Exercise aim –
Within the data, how many lines hold the word "agent"? Answer with nothing but the number.

Records for this exercise –
________________

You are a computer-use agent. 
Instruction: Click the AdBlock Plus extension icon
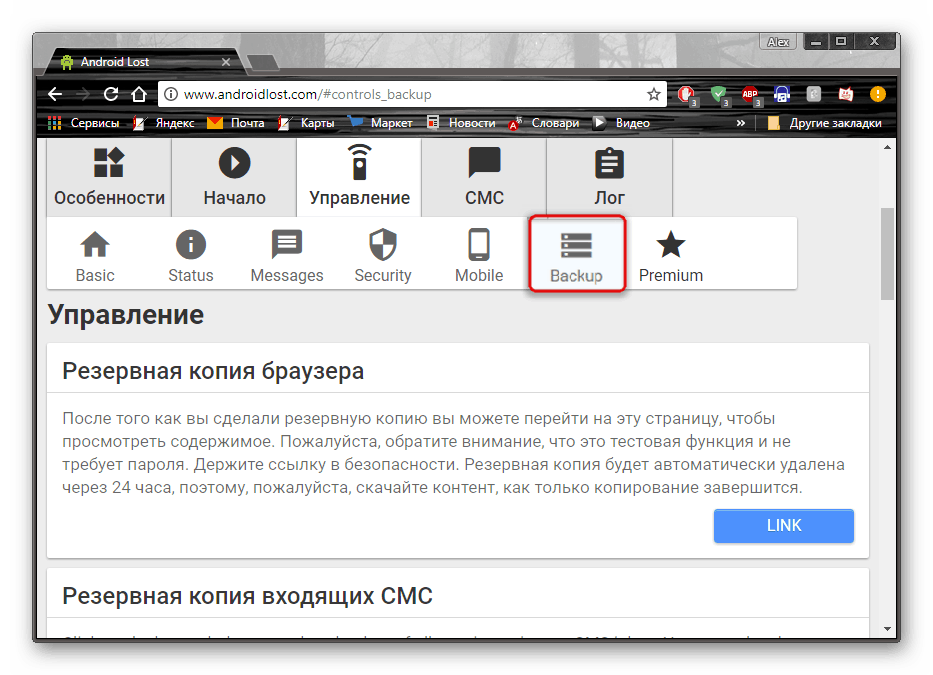(x=749, y=94)
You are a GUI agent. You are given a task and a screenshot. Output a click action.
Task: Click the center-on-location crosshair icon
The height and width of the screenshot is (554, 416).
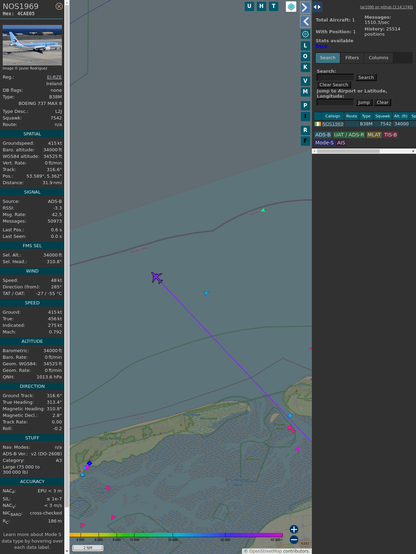(x=305, y=34)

________________

Result –
2